» **Raw entries**:

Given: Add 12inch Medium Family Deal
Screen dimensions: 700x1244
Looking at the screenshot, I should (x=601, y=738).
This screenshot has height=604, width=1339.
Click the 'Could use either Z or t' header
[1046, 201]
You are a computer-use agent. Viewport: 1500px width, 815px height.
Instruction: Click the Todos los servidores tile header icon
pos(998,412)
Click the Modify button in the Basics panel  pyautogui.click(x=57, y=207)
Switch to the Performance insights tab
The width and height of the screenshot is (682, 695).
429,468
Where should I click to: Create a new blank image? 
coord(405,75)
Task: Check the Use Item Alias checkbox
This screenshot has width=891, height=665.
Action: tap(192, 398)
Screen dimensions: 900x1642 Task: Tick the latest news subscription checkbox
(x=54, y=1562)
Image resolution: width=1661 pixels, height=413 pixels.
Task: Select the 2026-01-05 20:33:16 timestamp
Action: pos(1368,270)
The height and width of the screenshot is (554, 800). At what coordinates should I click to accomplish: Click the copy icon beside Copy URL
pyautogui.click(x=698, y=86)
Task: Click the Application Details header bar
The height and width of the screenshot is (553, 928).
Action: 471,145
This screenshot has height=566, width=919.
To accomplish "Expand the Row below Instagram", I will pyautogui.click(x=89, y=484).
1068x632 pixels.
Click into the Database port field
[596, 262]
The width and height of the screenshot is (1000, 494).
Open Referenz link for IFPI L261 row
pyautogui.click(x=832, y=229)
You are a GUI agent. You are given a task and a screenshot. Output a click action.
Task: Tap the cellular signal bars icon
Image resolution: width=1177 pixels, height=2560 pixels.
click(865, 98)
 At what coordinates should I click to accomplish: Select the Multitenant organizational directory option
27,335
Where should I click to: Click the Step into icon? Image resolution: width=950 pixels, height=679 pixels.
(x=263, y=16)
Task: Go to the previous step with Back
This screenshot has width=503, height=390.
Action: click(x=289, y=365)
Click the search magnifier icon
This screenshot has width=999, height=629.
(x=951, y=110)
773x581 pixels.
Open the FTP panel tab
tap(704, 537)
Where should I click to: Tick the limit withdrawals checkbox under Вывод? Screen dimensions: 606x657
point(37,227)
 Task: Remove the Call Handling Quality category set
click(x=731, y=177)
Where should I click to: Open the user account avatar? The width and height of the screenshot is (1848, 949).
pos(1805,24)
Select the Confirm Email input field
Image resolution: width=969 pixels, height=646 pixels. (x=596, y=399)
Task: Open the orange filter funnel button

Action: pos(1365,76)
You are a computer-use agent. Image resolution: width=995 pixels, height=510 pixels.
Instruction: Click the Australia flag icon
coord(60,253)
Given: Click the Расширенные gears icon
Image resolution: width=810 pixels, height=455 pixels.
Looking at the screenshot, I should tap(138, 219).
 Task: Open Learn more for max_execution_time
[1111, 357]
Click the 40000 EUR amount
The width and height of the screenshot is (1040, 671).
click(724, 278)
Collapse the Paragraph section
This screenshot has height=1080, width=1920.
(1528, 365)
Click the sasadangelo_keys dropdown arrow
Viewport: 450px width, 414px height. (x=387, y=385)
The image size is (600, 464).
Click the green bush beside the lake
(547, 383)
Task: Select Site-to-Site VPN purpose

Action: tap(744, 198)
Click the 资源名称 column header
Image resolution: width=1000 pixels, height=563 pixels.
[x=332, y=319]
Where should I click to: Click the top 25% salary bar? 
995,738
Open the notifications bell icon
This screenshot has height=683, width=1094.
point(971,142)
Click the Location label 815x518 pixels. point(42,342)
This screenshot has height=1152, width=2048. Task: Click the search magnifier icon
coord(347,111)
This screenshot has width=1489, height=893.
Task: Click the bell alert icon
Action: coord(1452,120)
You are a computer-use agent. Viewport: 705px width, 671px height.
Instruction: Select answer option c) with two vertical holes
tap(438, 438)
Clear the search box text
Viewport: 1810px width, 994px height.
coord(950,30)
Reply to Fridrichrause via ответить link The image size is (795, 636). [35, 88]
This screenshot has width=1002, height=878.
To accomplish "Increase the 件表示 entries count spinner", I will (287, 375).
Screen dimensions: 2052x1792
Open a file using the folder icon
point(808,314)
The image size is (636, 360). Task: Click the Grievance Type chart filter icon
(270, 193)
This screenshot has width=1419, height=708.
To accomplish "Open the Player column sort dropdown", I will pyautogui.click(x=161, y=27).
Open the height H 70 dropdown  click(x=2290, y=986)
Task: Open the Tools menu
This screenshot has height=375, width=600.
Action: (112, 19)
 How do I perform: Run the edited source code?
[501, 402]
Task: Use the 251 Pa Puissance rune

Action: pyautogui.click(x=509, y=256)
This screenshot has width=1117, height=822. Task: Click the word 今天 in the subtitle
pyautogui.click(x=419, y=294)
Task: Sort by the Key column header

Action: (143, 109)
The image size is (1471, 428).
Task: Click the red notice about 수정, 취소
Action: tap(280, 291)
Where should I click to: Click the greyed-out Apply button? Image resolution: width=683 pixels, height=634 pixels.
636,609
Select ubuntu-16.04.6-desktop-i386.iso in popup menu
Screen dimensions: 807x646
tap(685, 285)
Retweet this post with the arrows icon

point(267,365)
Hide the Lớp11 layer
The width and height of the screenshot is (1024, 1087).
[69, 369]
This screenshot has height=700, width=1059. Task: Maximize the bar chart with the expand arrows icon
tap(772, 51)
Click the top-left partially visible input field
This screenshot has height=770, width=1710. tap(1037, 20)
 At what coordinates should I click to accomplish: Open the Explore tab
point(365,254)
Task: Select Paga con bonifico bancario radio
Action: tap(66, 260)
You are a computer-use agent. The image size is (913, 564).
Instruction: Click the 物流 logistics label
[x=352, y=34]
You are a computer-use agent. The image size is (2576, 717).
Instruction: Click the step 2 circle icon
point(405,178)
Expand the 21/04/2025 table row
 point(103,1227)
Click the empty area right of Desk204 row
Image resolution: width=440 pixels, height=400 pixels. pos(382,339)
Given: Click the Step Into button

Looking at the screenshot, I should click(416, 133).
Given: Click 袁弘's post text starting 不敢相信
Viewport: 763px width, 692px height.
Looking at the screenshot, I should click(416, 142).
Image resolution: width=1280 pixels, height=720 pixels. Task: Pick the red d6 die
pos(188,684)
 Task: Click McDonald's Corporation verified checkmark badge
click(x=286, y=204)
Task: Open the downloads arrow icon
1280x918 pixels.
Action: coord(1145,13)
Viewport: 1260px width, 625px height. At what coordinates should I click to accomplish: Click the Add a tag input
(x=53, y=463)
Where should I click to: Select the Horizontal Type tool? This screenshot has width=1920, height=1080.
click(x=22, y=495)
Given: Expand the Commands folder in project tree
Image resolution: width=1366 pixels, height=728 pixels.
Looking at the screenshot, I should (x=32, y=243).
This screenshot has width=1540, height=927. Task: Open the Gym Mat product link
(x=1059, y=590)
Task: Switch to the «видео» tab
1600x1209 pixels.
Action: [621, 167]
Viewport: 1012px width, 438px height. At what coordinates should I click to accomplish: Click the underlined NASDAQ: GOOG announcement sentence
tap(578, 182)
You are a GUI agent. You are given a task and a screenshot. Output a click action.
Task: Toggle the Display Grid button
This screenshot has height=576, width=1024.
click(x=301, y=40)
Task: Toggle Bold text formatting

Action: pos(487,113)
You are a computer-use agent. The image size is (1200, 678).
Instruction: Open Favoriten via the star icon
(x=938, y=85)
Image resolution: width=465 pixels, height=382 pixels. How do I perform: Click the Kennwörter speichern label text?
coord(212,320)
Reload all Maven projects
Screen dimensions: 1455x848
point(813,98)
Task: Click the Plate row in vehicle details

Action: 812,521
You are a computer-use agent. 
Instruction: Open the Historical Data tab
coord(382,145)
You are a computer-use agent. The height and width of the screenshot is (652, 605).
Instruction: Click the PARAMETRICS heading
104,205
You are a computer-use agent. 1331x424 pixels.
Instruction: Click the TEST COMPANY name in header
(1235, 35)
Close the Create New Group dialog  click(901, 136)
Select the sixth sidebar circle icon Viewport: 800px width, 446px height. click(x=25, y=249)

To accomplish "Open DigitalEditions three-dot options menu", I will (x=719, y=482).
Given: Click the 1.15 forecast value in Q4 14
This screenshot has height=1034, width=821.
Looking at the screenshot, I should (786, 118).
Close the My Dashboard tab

» **What is being asked**:
Could you write out the entries between the lines holding "Viewport: 1260px width, 625px" and "coord(382,145)", inclusive, keeping every line the same as it appears?

» **Final result**:
Viewport: 1260px width, 625px height. At what coordinates should I click to accomplish: Click the Add a tag input
(x=53, y=463)
Where should I click to: Select the Horizontal Type tool? This screenshot has width=1920, height=1080.
click(x=22, y=495)
Given: Expand the Commands folder in project tree
Image resolution: width=1366 pixels, height=728 pixels.
Looking at the screenshot, I should (x=32, y=243).
This screenshot has width=1540, height=927. Task: Open the Gym Mat product link
(x=1059, y=590)
Task: Switch to the «видео» tab
1600x1209 pixels.
Action: [621, 167]
Viewport: 1012px width, 438px height. At what coordinates should I click to accomplish: Click the underlined NASDAQ: GOOG announcement sentence
tap(578, 182)
You are a GUI agent. You are given a task and a screenshot. Output a click action.
Task: Toggle the Display Grid button
This screenshot has height=576, width=1024.
click(x=301, y=40)
Task: Toggle Bold text formatting

Action: pos(487,113)
You are a computer-use agent. The image size is (1200, 678).
Instruction: Open Favoriten via the star icon
(x=938, y=85)
Image resolution: width=465 pixels, height=382 pixels. How do I perform: Click the Kennwörter speichern label text?
coord(212,320)
Reload all Maven projects
Screen dimensions: 1455x848
point(813,98)
Task: Click the Plate row in vehicle details

Action: 812,521
You are a computer-use agent. 
Instruction: Open the Historical Data tab
coord(382,145)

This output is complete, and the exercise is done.